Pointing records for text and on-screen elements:
--- START ---
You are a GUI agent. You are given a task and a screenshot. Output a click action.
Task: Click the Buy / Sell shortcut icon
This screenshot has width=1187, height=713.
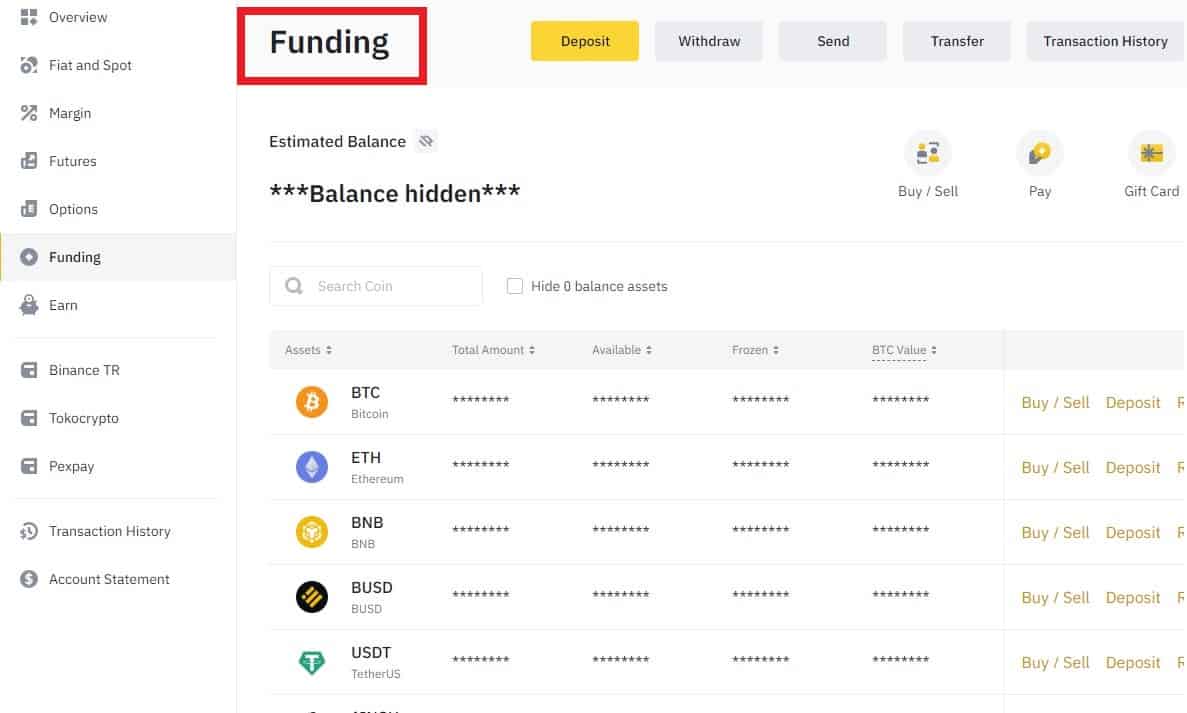click(x=927, y=153)
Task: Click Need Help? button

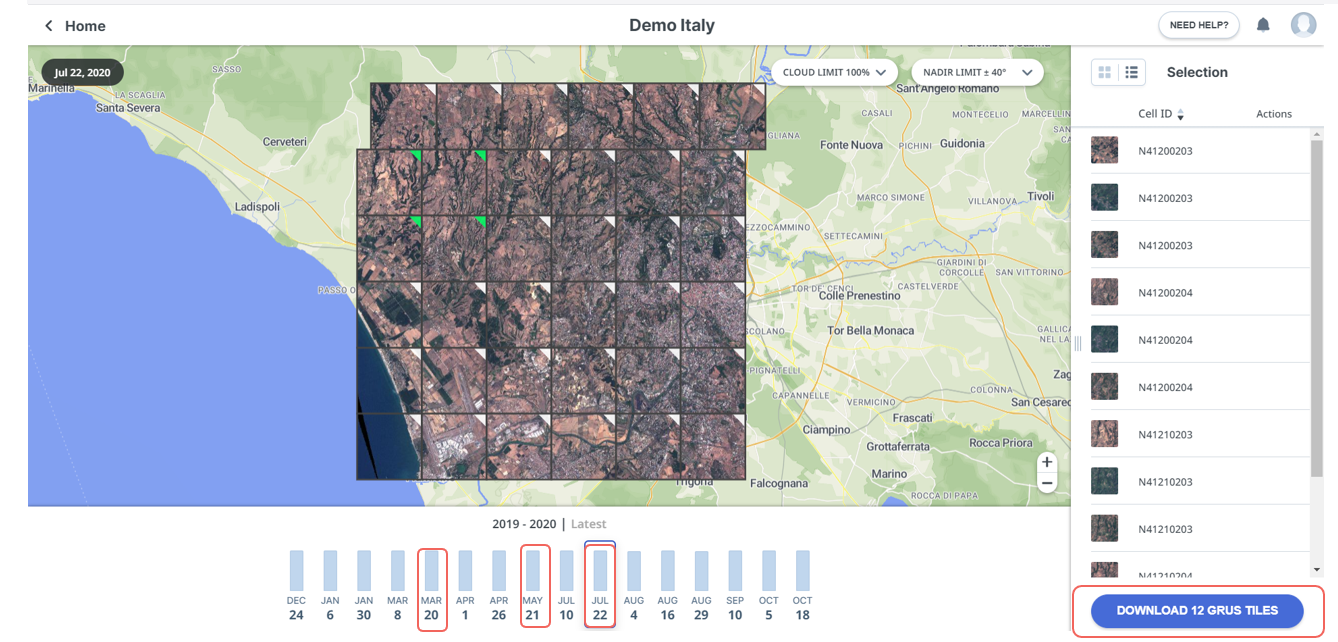Action: (1198, 25)
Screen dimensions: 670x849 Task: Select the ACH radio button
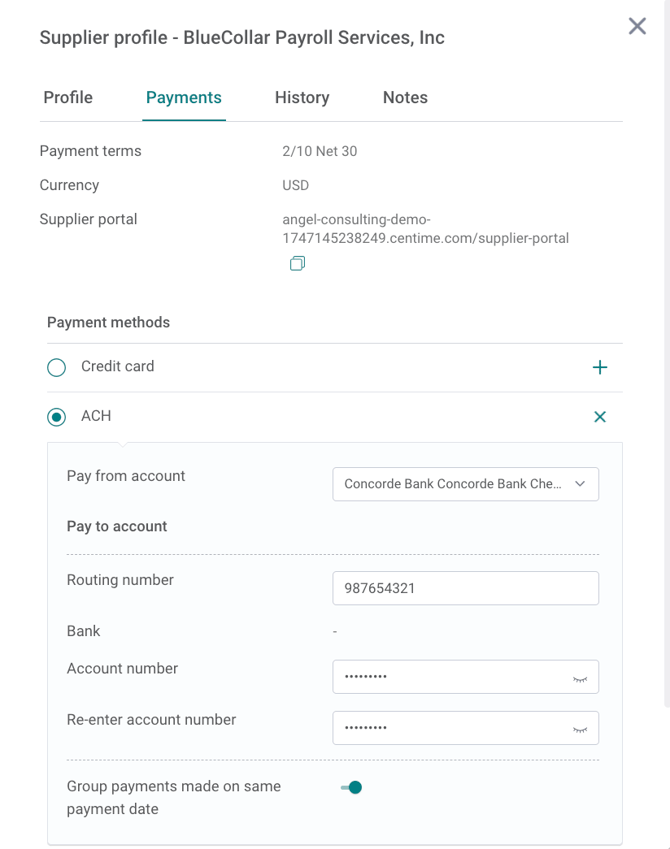[x=56, y=417]
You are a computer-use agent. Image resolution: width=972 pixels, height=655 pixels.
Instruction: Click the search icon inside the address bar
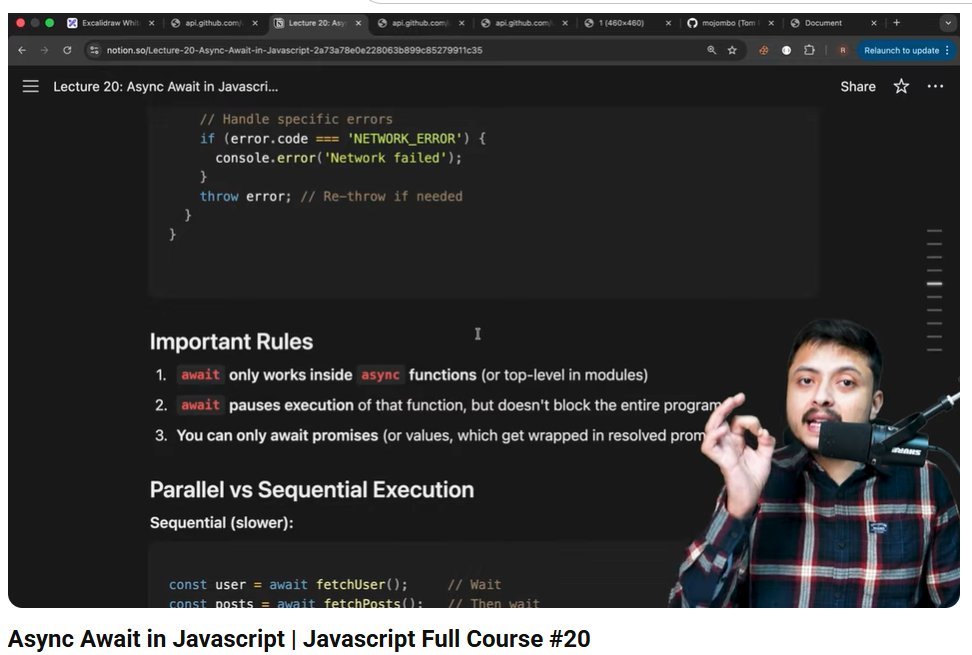711,48
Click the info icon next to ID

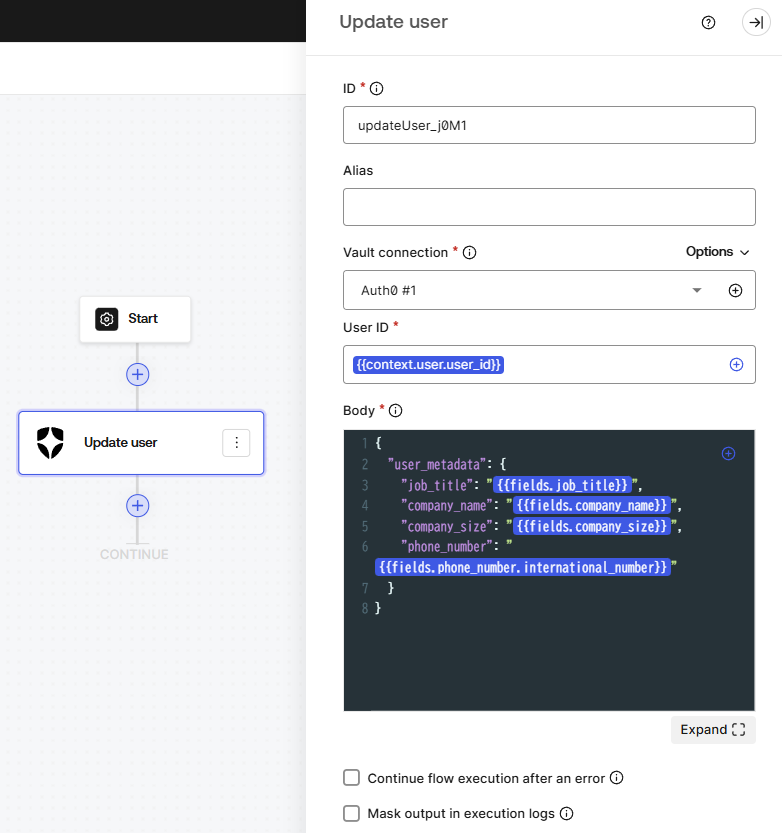[377, 89]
--- END ---
THE REQUEST
Reproduce the material above with every occurrence of "screenshot" replaced by "screen capture", leaving everything else unchanged. Omit the pictures from your answer.

OUTPUT
You are a GUI agent. You are given a task and a screen capture. Output a click action.
Task: Click the Buy / Sell shortcut icon
This screen capture has width=1187, height=713.
click(x=927, y=153)
Task: Click Need Help? button

Action: (1198, 25)
Screen dimensions: 670x849 Task: Select the ACH radio button
[x=56, y=417]
You are a computer-use agent. Image resolution: width=972 pixels, height=655 pixels.
Instruction: Click the search icon inside the address bar
711,48
Click the info icon next to ID

[377, 89]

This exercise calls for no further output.